A alrededor de 1.000 grados Celsius se obtiene el hard carbon: un material con una estructura interna irregular, llena de pequeños huecos, ideal para absorber y retener iones de litio. Es el electrodo que necesita el componente batería de un supercapacitor híbrido — el que le da densidad energética al dispositivo.

A unos 800 grados se obtiene el carbono activado: un material extremadamente poroso, con una superficie interna enorme en relación a su tamaño, que acumula grandes cantidades de carga eléctrica de forma electrostática. Es el electrodo del componente capacitor — el que le da velocidad de respuesta.

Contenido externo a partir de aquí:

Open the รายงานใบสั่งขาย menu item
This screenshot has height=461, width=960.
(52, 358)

Tener los dos, del mismo residuo, con el mismo proceso base pero a distintas temperaturas, es lo que le permitió al equipo armar un supercapacitor híbrido de iones de litio: un dispositivo que combina la densidad energética de una batería con la velocidad de carga de un capacitor. «Fue un descubrimiento enorme para mí que podías hacer dispositivos híbridos con este residuo», dijo Barrios Cossio. «Los dispositivos híbridos no son comunes. No son comunes ni fáciles de hacer.»

Los números

En las pruebas de rendimiento, los supercapacitores del equipo almacenaron hasta 25 veces más energía por kilogramo que los modelos convencionales comparables. Los capacitores de doble capa fabricados con carbono activado retuvieron el 96% de su capacidad después de 15.000 ciclos de carga y descarga — un indicador de durabilidad crítico para cualquier aplicación de red eléctrica real.

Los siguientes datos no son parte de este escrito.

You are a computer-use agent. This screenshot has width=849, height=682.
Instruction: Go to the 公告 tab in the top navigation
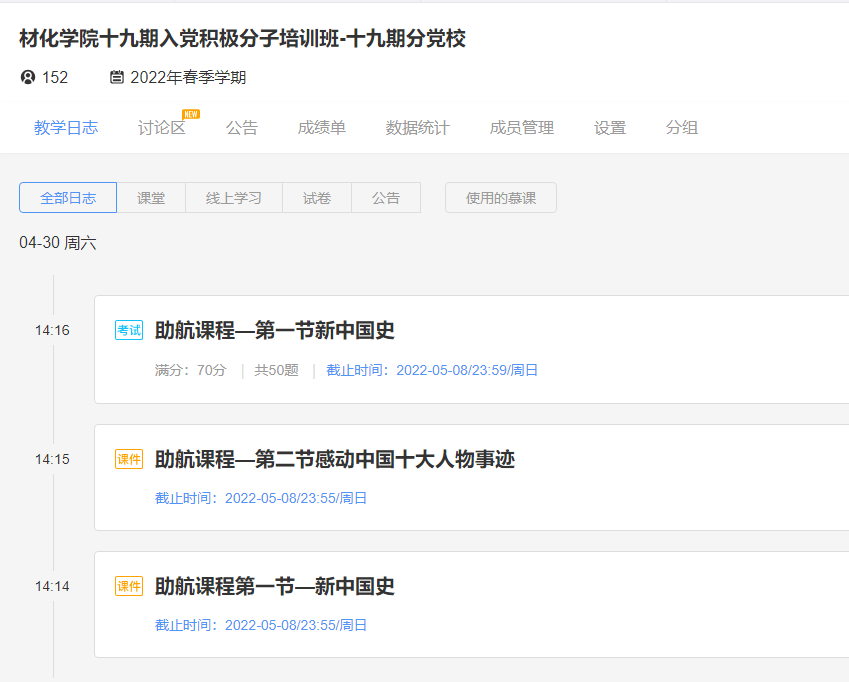(x=241, y=128)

El equipo colaboró con destilerías locales de la región para obtener la vinaza, y se asoció con investigadores de la Friedrich Schiller University Jena — universidad pública alemana con sede en Turingia — para el desarrollo del prototipo. El respaldo institucional llegó del UK Materials Science Research Priority Area, el programa de investigación en ciencias de materiales de la propia universidad.

Seth DeBolt, director del James B. Beam Institute — el centro de investigación de la Universidad de Kentucky dedicado a la cadena de valor de las bebidas espirituosas y los cultivos fermentables — y profesor del Martin-Gatton College of Agriculture, Food and Environment, lo resumió así: «La innovación para convertir un flujo de residuos en un supercapacitor es un ejemplo maravilloso de para qué existe la Universidad de Kentucky como institución pública al servicio del estado.»

Lo que viene

Los resultados se presentaron esta semana en la reunión de primavera de la American Chemical Society — la principal asociación científica de química de Estados Unidos, fundada en 1876 y con más de 150.000 miembros activos —. El próximo paso del equipo es analizar la viabilidad económica y tecnológica del proceso — la distancia que separa un resultado de laboratorio prometedor de una línea de producción real.

«Este proyecto nos permitió vincularnos con un problema del mundo real, con industrias de nuestro propio estado», dijo Guzman. «Y eso fue genial.»